Based on experimentation with clustering on other subsets of the data, over different time frames, and on other variables besides the source, the general negative result is the same. This may be due to the fact that abstracts are relatively small amounts of text, so there may not be enough clues in any one abstract to distinguish which category it belongs in.

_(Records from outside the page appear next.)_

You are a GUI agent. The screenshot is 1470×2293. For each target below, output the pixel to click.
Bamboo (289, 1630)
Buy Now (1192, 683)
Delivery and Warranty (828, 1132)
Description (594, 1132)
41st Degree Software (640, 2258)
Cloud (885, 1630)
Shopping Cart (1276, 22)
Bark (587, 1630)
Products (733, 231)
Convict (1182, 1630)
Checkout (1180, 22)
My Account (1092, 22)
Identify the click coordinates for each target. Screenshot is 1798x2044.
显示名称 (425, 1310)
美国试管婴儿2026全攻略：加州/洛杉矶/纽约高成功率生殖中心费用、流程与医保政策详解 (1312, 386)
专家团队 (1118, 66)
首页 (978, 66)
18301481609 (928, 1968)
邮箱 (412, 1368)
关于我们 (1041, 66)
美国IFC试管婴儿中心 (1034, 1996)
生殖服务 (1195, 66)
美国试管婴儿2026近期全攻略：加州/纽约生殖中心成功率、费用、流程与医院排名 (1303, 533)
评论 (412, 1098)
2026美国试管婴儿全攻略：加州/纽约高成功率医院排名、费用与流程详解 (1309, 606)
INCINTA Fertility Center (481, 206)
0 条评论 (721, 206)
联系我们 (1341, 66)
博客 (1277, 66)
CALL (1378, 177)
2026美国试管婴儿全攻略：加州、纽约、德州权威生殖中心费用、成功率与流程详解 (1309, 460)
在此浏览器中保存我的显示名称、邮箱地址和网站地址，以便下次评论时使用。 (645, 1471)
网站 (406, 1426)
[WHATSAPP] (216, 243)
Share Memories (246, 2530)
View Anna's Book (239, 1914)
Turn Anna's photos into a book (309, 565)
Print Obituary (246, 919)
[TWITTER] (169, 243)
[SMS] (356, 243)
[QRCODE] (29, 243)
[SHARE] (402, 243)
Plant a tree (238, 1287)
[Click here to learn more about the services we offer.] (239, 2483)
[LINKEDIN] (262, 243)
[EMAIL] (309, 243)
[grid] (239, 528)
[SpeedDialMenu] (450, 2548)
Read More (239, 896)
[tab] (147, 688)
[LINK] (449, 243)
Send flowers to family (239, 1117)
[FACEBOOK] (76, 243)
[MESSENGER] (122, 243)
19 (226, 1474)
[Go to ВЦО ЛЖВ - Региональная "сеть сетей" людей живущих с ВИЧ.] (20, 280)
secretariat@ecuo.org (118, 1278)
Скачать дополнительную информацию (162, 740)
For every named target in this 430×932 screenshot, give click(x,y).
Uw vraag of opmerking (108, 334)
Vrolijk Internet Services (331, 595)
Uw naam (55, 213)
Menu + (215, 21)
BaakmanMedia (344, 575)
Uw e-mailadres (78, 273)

Media Favorability Scores and Polling

We created a time series of the RCP polling average and various methods of averaging our sentiment analysis measures. We tried multiple linear regressions as well as time series analysis. We ultimately concluded that normal linear regressions were ineffective at analyzing the correlation between polling and positivity measures because of the time-series nature of the data and lag effects. Time Series analysis proved more fruitful. We used Granger Causality between positivity measures and polling to try to find time-sensitive correlations. We found that changes in polling averages tend to precede corresponding changes in the running average of the positivity of print media coverage. All other relationships proved problematic or not statistically significant. We include the results of our final test below:
Granger Causality
number of lags (no zero) 1
ssr based F test: F=3.1450 , p=0.0767 , df_denom=542, df_num=1
ssr based chi2 test: chi2=3.1624 , p=0.0754 , df=1
likelihood ratio test: chi2=3.1532 , p=0.0758 , df=1
parameter F test: F=3.1450 , p=0.0767 , df_denom=542, df_num=1
Granger Causality
number of lags (no zero) 2
ssr based F test: F=3.0803 , p=0.0468 , df_denom=539, df_num=2
ssr based chi2 test: chi2=6.2177 , p=0.0447 , df=2
likelihood ratio test: chi2=6.1824 , p=0.0454 , df=2
parameter F test: F=3.0803 , p=0.0468 , df_denom=539, df_num=2
Granger Causality
number of lags (no zero) 3
ssr based F test: F=3.0438 , p=0.0285 , df_denom=536, df_num=3
ssr based chi2 test: chi2=9.2508 , p=0.0261 , df=3
likelihood ratio test: chi2=9.1729 , p=0.0271 , df=3
parameter F test: F=3.0438 , p=0.0285 , df_denom=536, df_num=3
Granger Causality
number of lags (no zero) 4
ssr based F test: F=2.7181 , p=0.0291 , df_denom=533, df_num=4
ssr based chi2 test: chi2=11.0560 , p=0.0259 , df=4
likelihood ratio test: chi2=10.9448 , p=0.0272 , df=4
parameter F test: F=2.7181 , p=0.0291 , df_denom=533, df_num=4
Granger Causality
number of lags (no zero) 5
ssr based F test: F=2.2286 , p=0.0502 , df_denom=530, df_num=5
ssr based chi2 test: chi2=11.3743 , p=0.0444 , df=5
likelihood ratio test: chi2=11.2564 , p=0.0465 , df=5
parameter F test: F=2.2286 , p=0.0502 , df_denom=530, df_num=5
One must be careful to avoid overstating our case however. While we can state these two variables have a granger causal relationship, that does not mean true causality. If there is a 3rd variable that is causing both spikes in positivity and spikes in polling average, with different lag times (polling reacting before positivity), then that would create the relationship we have without there being a true causal relationship. However, this at the least establishes a time lagged correlation, and "hints" at a possible causation.